Below is the list of symposia available for registered conference attendees.

If you would like to submit a symposium proposal, please do so at contact@har-conf.eu before the 15th of March.

Accepted papers will be published in the main HAR Conference proceedings in Lecture Notes in Computer Sciences.

Submission style is the same as for the main conference. Submit paper. Abstracts can be submitted individually to be included in one of the symposia and will be reviewed in the same way as abstracts submitted for the main conference.

Submission deadline: 5th of April for abstracts, 20th of May for papers.

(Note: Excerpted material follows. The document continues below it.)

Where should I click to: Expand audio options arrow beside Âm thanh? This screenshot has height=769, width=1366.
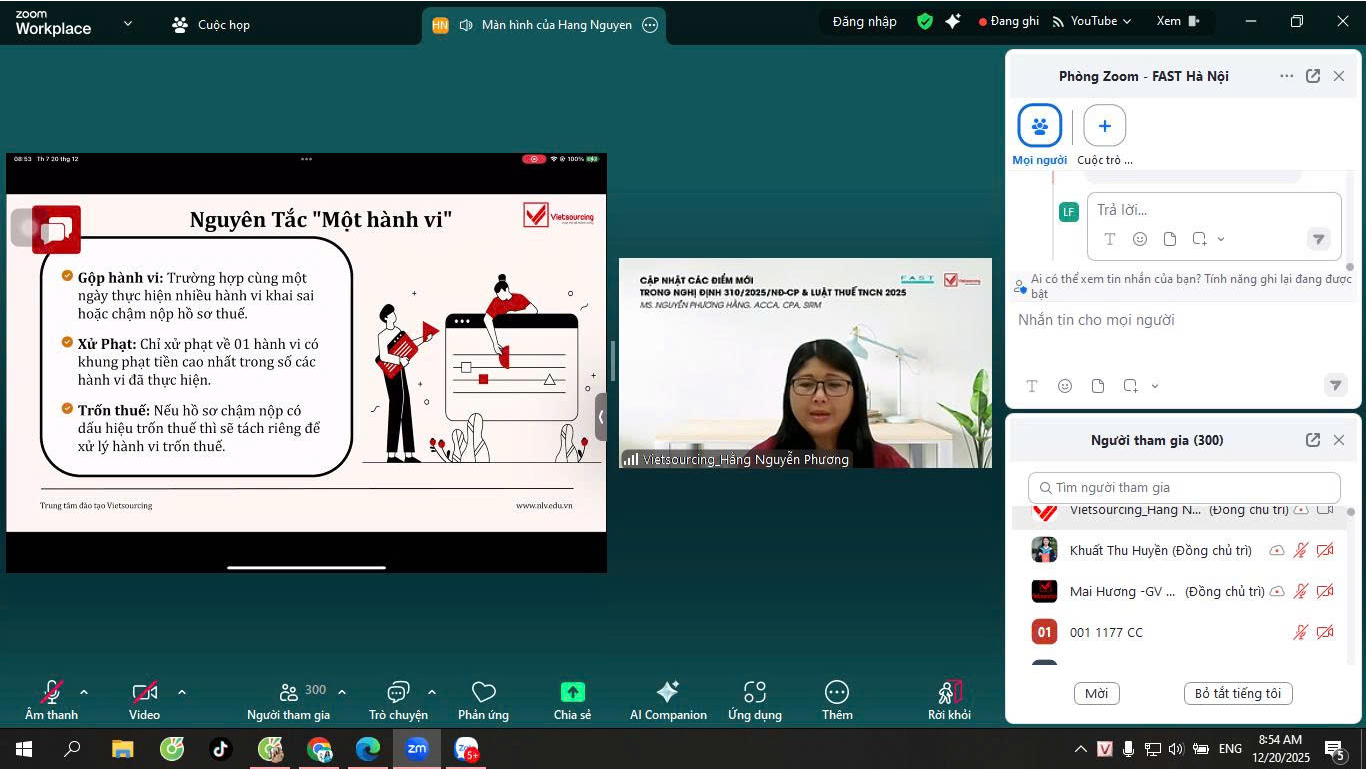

  • Bruno de Finetti and the question of rationality (BFQR).
    • Bruno de Finetti (13 June 1906 – 20 July 1985) is known as one of the main founders of subjective probability theory. He also wrote extensively on genetics, economics, demography, mathematics education, teacher training, psychology, cybernetics, philosophy, logic and mathematical analysis. The symposium focuses on the applications of Finetti’s ideas to the understanding of human ‘rationality’. Without being exhaustive, contributions from the fields of psychology, philosophy, economics, linguistics and logic are welcome.
  • Nudges, boosts and design (NBD).
    • Historically, design is the approach stemming from ergonomics, which seeks to conceptualise how the form of any product can determine its use (Norman, 1988). This ranges from the most classical school design, which defines roles and places for everyone, to software interfaces, which impose a standard that children as young as two years old internalise (Ellis & Blashki, 2004). With nudges, the aim is to go one step further by designing a form of ergonomics that will manipulate the user (Thaler & Sunstein, 2008). Boosts, on the contrary, seek to mobilise a consciousness, an assumed inclination of thought, to extend and anchor it, through a similar process of manipulation (Hetrwig & Grüne-Yanoff, 2017). In the world of education and training, the three modalities structure space and time. This symposium seeks to identify and understand their nature and positioning through research in the field of education and training.
  • Rationalising learner activity for learning analysis (RLALA).
    • This symposium is concerned with studies that include observations of learner activity by recording learners’ on-screen activity and their bodily movements, while they carry out a learning task on a computer, to characterise and analyse their learning activity.
  • Rationality and technologies tackling climate change (RTCC).
    • Symposium funded by the Erasmus+ European program as part of the EDUS4EL Project.
    • The main interest of the workshop lies in the challenges facing changing behaviors in the face of climate change. The workshop will develop aspects of human rationality that make changing our behaviors difficult and will also explore technologies that could help tackle this difficult issue.